● Daftar Tugas:
- A) Sebutkan semua tokoh yang menurut teks bacaan dilahirkan oleh Pesantren Mambaul Ulum, Surakarta.
- B) Menurut teks bacaan, pada tahun berapa MAPK mulai dirintis?
*** Teks Bacaan ***
Berita

Faried Wijdan Al-Jufry/Net

Publika

MAPK Dan Masa Depan Ketahanan Spiritual Bangsa

SELASA, 17 MARET 2020 | 15:57 WIB

LEBIH dari tiga dasawarsa Madrasah Aliyah Program Khusus (MAPK) berdiri. Sejak dirintis tahun 1987 'pesantren negeri' yang merupakan 'ijtihad jenius dan futuris' mantan Menteri Agama RI zaman Orde Baru, Munawir Sadzali, sudah melahirkan puluah professor, ratusan Doktor alumni dalam dan luar negeri, penceramah agama, pejabat publik, praktisi hukum, jurnalis, pengamat politik, ahli ekonomi, dosen PTAIN, anggota TNI/Polri, hingga entrepreneur sukses.

Tidak berlebihan dikatakan bahwa hampir di semua sektor profesi di sana ada alumni MAPK menunjukkan perannya. Ada sebuah versi, yang jarang diketahui publik, bahkan alumninya, bahwa lahirnya program ini diilhami oleh Pesantren Mambaul Ulum, Surakarta, madrasah pertama di Indonesia yang melahirkan tokoh dan pemikir Islam jempolan di tanah air, sebut saja: K.H. Masykur, K.H. Saefuddin Zuhri (keduanya pernah menjabat Menteri Agama), Mahbub Djunaidi (Kolomnis), Prof. Dr. Baiquni (ahli fisika atom ITB), KH. Munawir Sadzali (pencetus ide MAPK), dan Prof. Dr. Amin Rais. Nah, Madrasah Aliyah Program Khusus ini merupakan versi modern dari Pesanten Mambaul Ulum.

Sejarah membuktikan bahwa MAPK merupakan ruh dari lembaga pendidikan yang ada di bawah Kementerian Agama. Sebab, melalui MAPK ini karakteristik madrasah dengan kekhususan tafaqquh fi al-din masih bisa dipertahankan. MAPK merupakan asset berharga yang wajib dipelihara dan dilestarikan bahkan dikembangkan keberadaannya agar tetap bisa menjadi kebanggaan bersama.


Madrasah Aliyah Program Khusus (MAPK) mempunyai keistimewaan (mumayyizat) dalam hal kurikulum dan pembelajarannya dibanding sekolah menengah umum dan madrasah aliyah reguler.

Setidaknya penulis merangkum tigal hal penting yang menjadi keistimewaan (mumayyizat) pesantren negeri ini. Pertama, spirit moderasi beragama dimasukkan ke dalam kurikulum pembelajaran; kedua, penanaman pemahaman keislaman, keindonesiaan, dan kemanusiaan yang tinggi; ketiga, penanaman sikap bijak dalam menyikapi perbedaan dalam kehidupan.

Peserta didiknya digembleng untuk mengkaji dan menganalisa kitab-kitab babon referensi keislaman, baik fikih, ushul fikih, tasawuf, ilmu mantik dan balaghah, ilmu tafsir dan Al-Quran, di samping penguasaan secara advance dalam berbahasa Inggris dan Arab, serta penguasaan ilmu non agama, seperti: filsafat, sosiologi, komunikasi, dan seni budaya. Soal olah pikir, rasa, dan karsa, santri MAPK di atas rata-rata.
*** Data Tersedia ***
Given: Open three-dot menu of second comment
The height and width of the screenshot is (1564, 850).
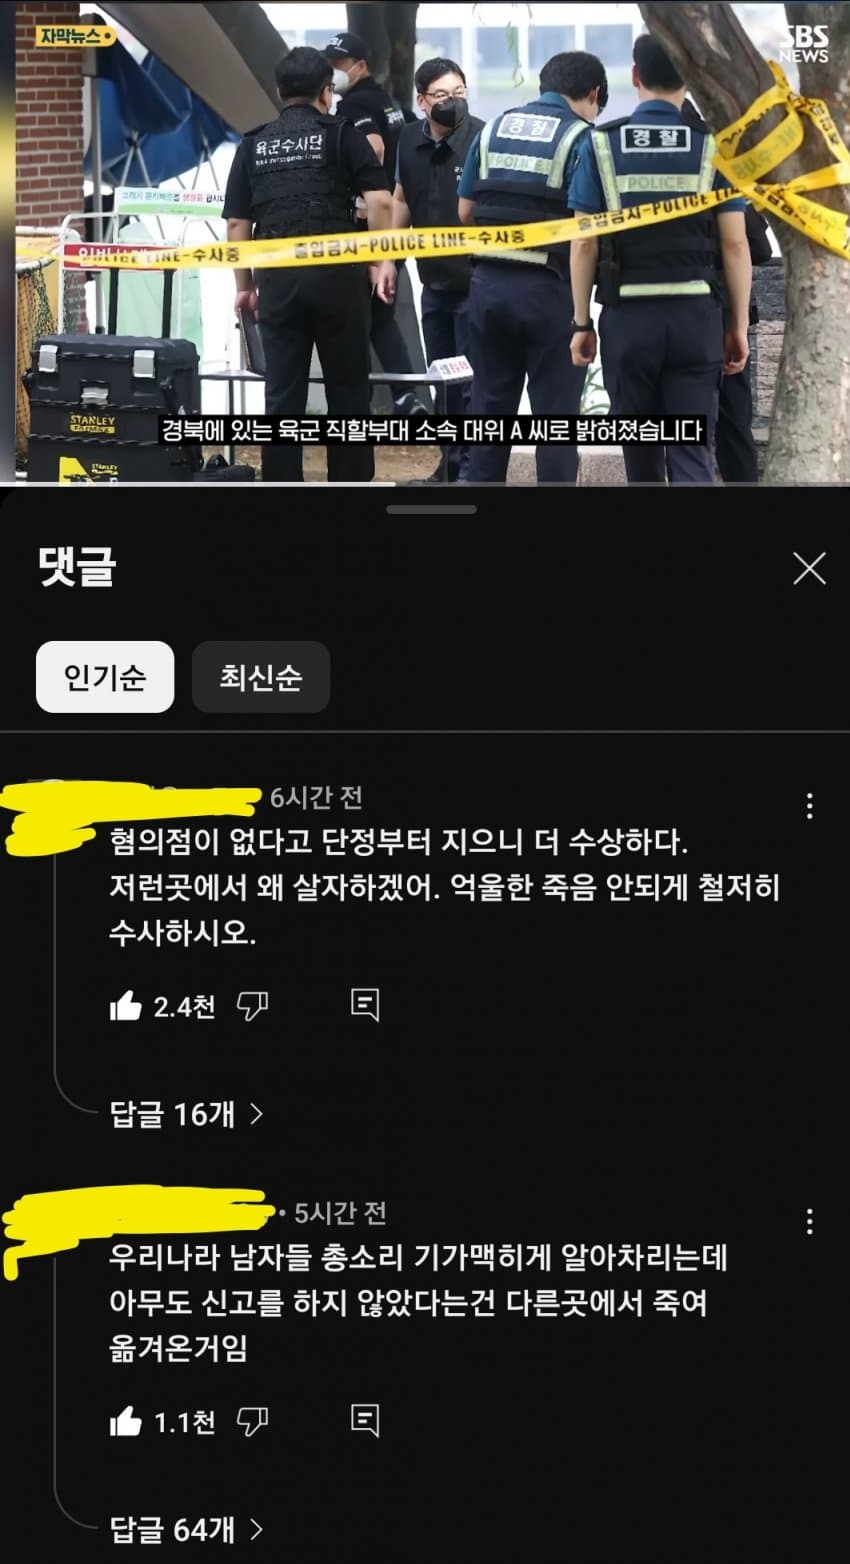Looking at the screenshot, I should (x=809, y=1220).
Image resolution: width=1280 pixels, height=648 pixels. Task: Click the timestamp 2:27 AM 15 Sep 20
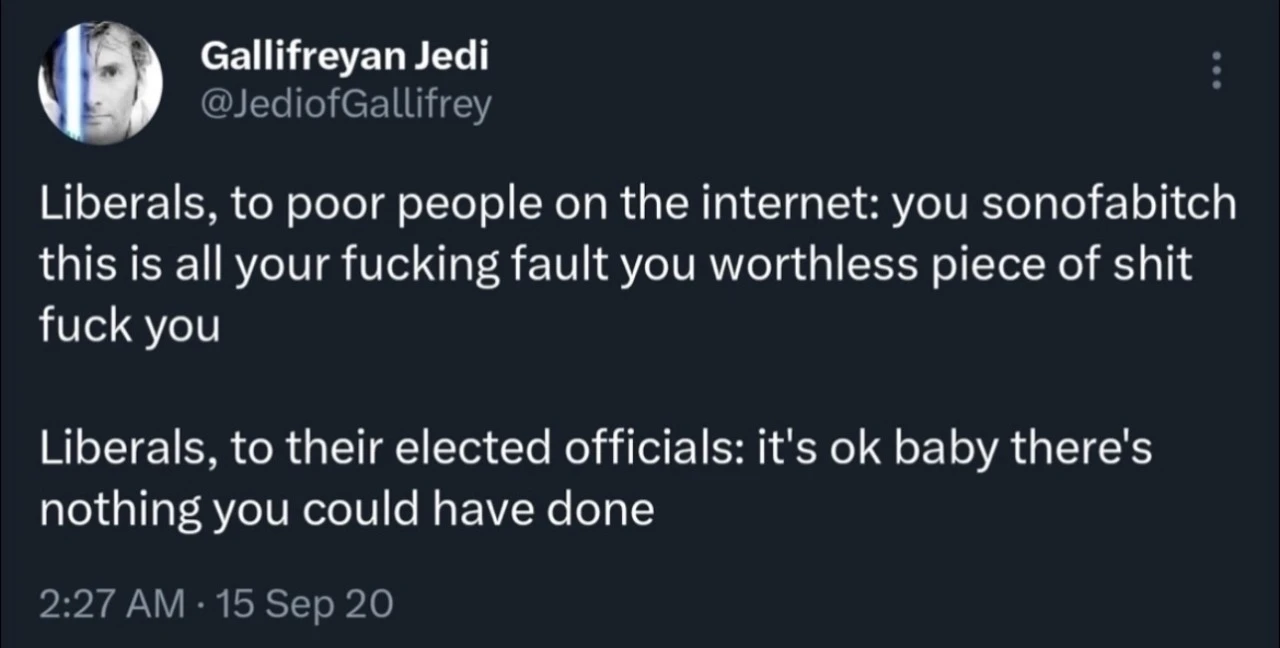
***
● Jawaban per Tugas:
- A)
- K.H. Masykur
- K.H. Saefuddin Zuhri
- Mahbub Djunaidi
- Prof. Dr. Baiquni
- KH. Munawir Sadzali
- Prof. Dr. Amin Rais

- B) MAPK mulai dirintis pada tahun 1987.